I'm sure Miss Lillian will forward some "sites" for your research.  God

Carol in Memphis

On Fri, 11 Aug 2000 07:19:58 -0600 "Winn" <>
> This is my first morning as a member of MOL-cancer... seems to be a 
> wealth of knowledge out there, perhaps you can help us!
> My Dad, age 58, was diagnosed last week with nasopharyngeal 
> carcinoma.  As you all must be aware of the many tests that are 
> performed, we now know he is in stage III (T3N0).  How much your 
> life can change with only a phone call!  The American Cancer Society 
> states that only 0.25% of American with cancer have this type - 
> fairly uncommon.  Anyone have any information or know anyone with 
> this type of cancer?
> I just moved home from Houston, TX where the world renowned MD 
> Anderson is located.  Now we are in a small area in Colorado.   

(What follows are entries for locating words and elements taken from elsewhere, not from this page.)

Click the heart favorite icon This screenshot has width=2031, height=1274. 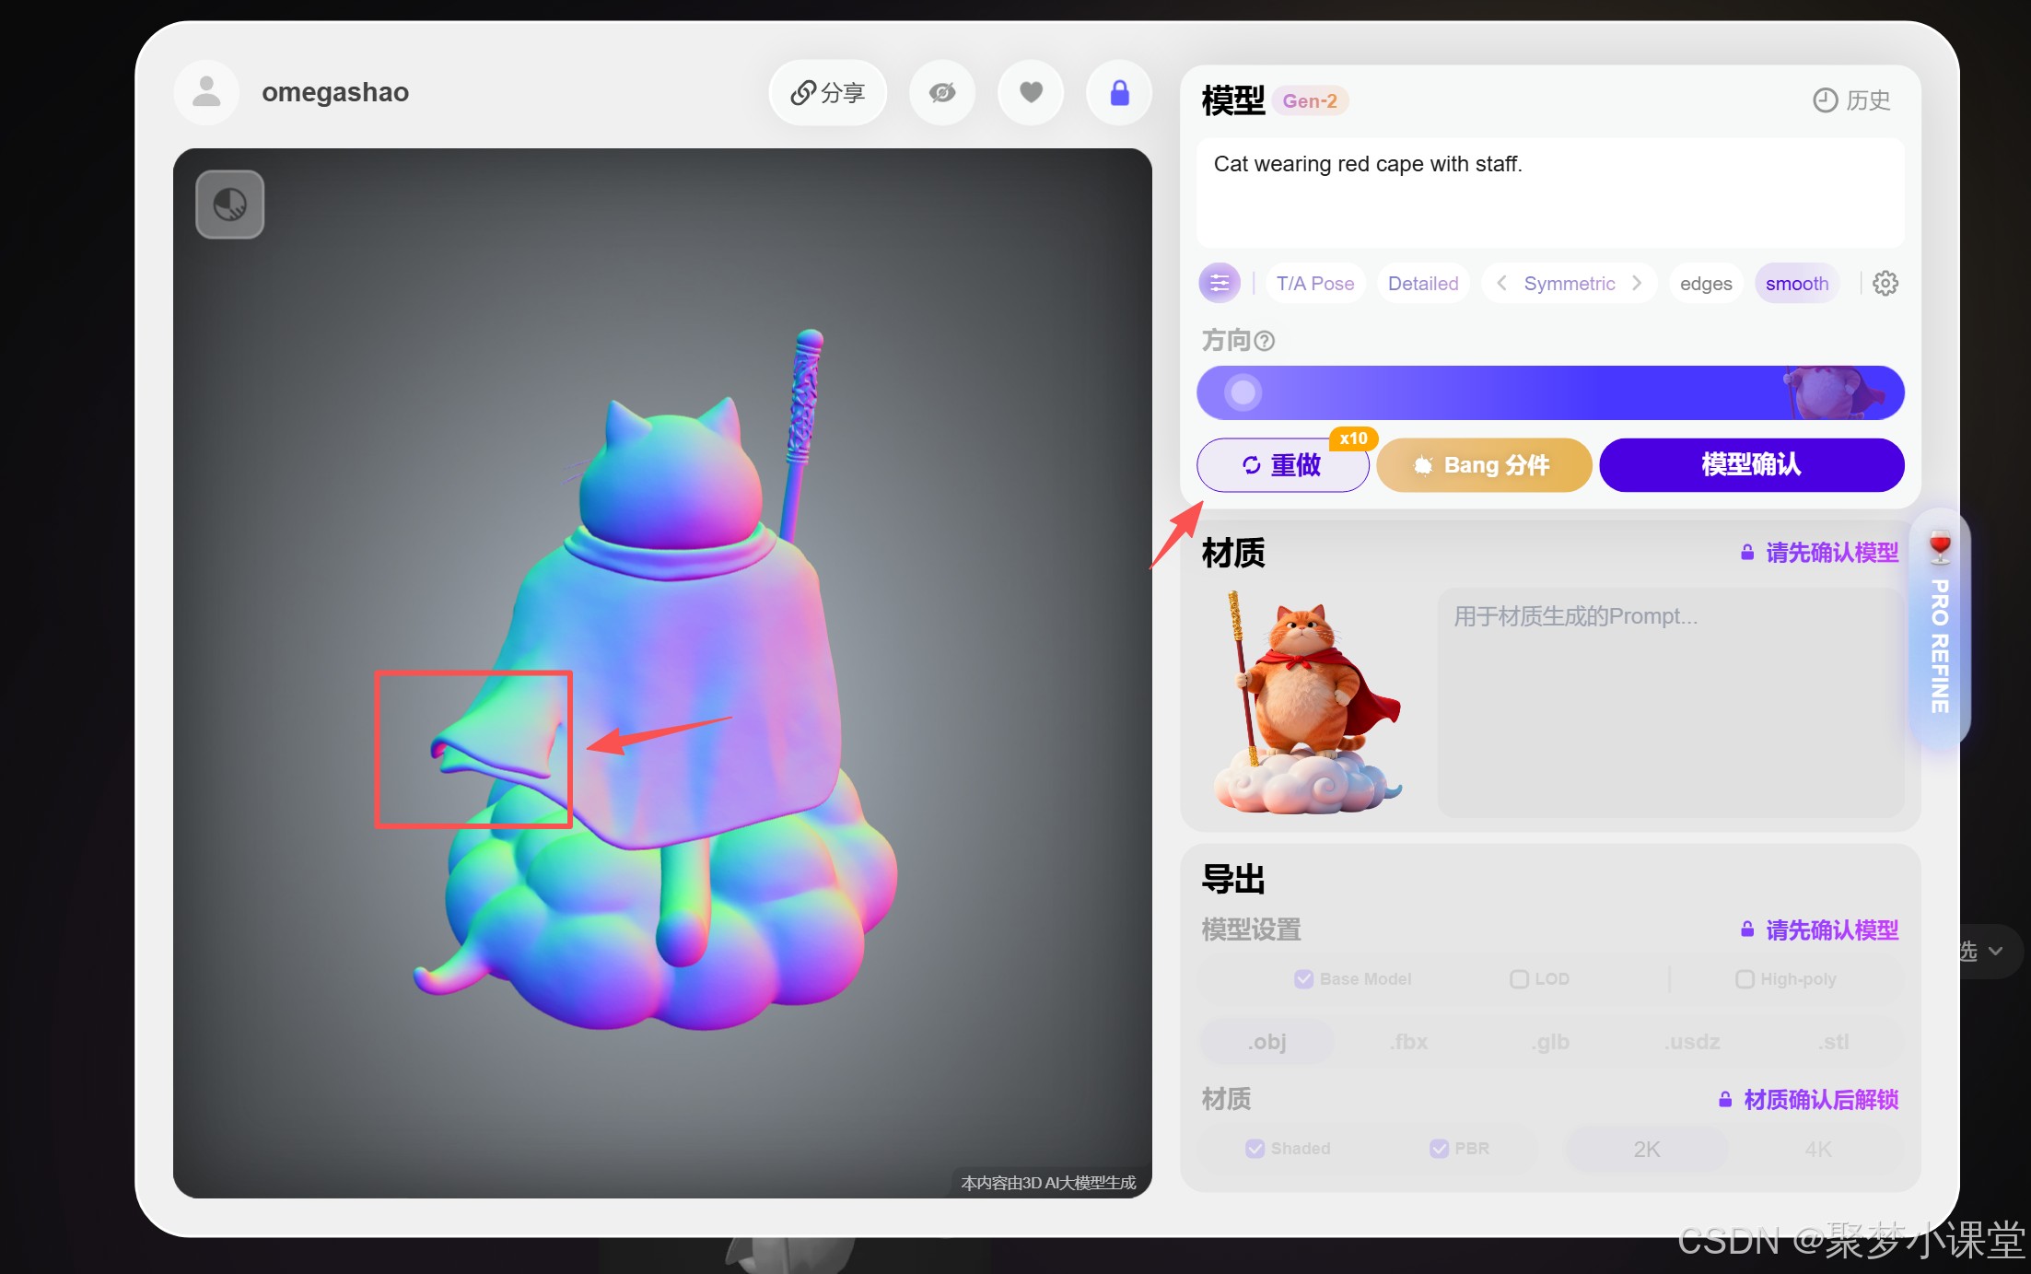coord(1031,92)
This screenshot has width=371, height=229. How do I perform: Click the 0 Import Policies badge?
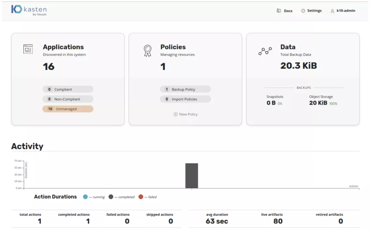(x=185, y=99)
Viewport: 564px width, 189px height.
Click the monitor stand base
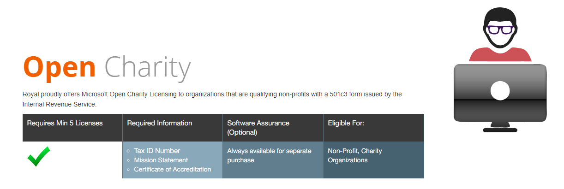(x=500, y=130)
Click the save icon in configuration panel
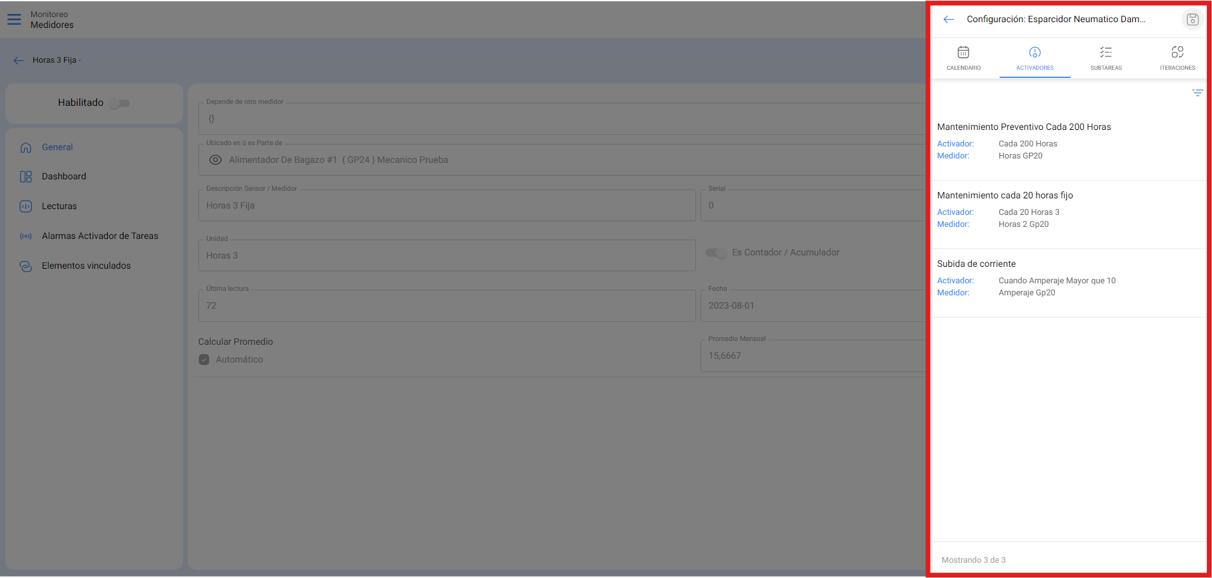The image size is (1212, 578). [x=1192, y=20]
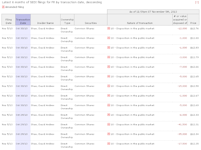201x150 pixels.
Task: Click the Price column header
Action: (x=193, y=23)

> Dad's doc's seem wonderful and we are all crazy about them, but you 
> can't help but question if they could be as good as a large medical 
> center would be.  Dad doesn't seem to open to a second opinion.
> Treatment will begin next week and involve radiation 5x week, 7 
> weeks.  Chemo (cisplastin) every 21 days, then 3 months of 
> cisplastin and 5FU.  
> We are trying to educate ourselves as much as possible.  Any 
> information you have or anything you wish to share is greatly 
> appreciated.  We are a family of FAITH and so many of you appear to 
> lean on Him for your support -  Thank you.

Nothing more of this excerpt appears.